Before the European colonial era, the people who lived on the land now called California used fire to control growth and make sure they had food, fuel, tools, and objects for ritual. 

The Miwok people of the Sacramento Valley created a fire and flood system. To maintain the blue and valley oak, they had an anthropogenic fire system, which is something that was lost in recent California history, when activists protested to make sure no logging or maintenance could be done, and which led to runaway wildfires. Primitive people who couldn't read or write were still smarter than environmentalists.

Frank Lake, an ecologist with the U.S. Forest Service's Pacific Southwest Station, likewise says fire is key to restoring salmon. Fire exerts a powerful effect on ecosystems, including the quality and quantity of water available in watersheds, in part by reducing the density of vegetation.
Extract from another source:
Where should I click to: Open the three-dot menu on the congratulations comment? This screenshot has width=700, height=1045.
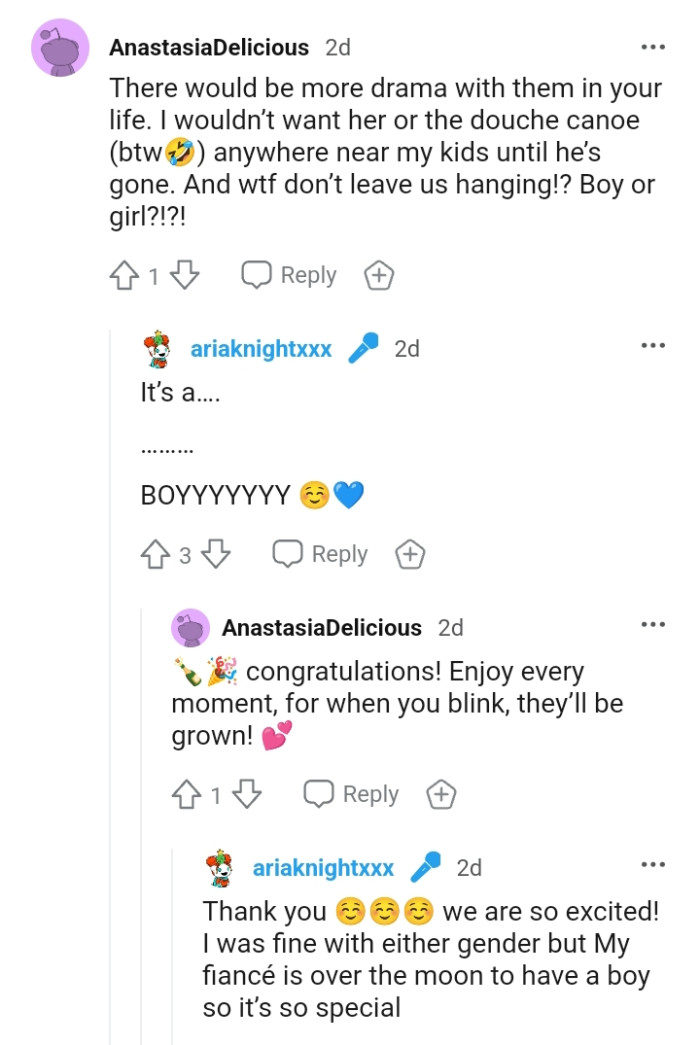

"Those trees that have grown up since fire suppression are like straws sucking up the groundwater," Lake said.

The convergence of the Sacramento and San Joaquin rivers was historically one of the largest salmon bearing runs on the West Coast, Lake said, and the Miwok, Patwin and Yokut tribal peoples who lived in the area saw and understood how fire was involved.

California native cultures burned patches of forest in deliberate sequence to diversify the resources available within their region. The first year after a fire brought sprouts for forage and basketry. In 3 to 5 years, shrubs produced a wealth of berries. Mature trees remained for the acorn harvest, but burning also made way for the next generation of trees, to ensure a consistent future crop. Opening the landscape improved game and travel, and created sacred spaces.

"They were aware of the succession, so they staggered burns by 5 to 10 years to create mosaics of forest in different stages, which added a lot of diversity for a short proximity area of the same forest type," Lake said. "Complex tribal knowledge of that pattern across the landscape gave them access to different seral stages of soil and vegetation when tribes made their seasonal rounds."

In oak woodlands, burning killed mold and pests like the filbert weevil and filbert moth harbored by the duff and litter on the ground. People strategically burned in the fall, after the first rain, to hit a vulnerable time in the life cycle of the pests, and maximize the next acorn crop. Lake thinks that understanding tribal use of these forest environments has context for and relevance to contemporary management and restoration of endangered ecosystems and tribal cultures.

"Working closely with tribes, the government can meet its trust responsibility and have accountability to tribes, and also fulfill the public trust of protection of life, property, and resources," Lake said. "By aligning tribal values with public values you can get a win-win, reduce fire along wildlife-urban interfaces, and make landscapes more resilient."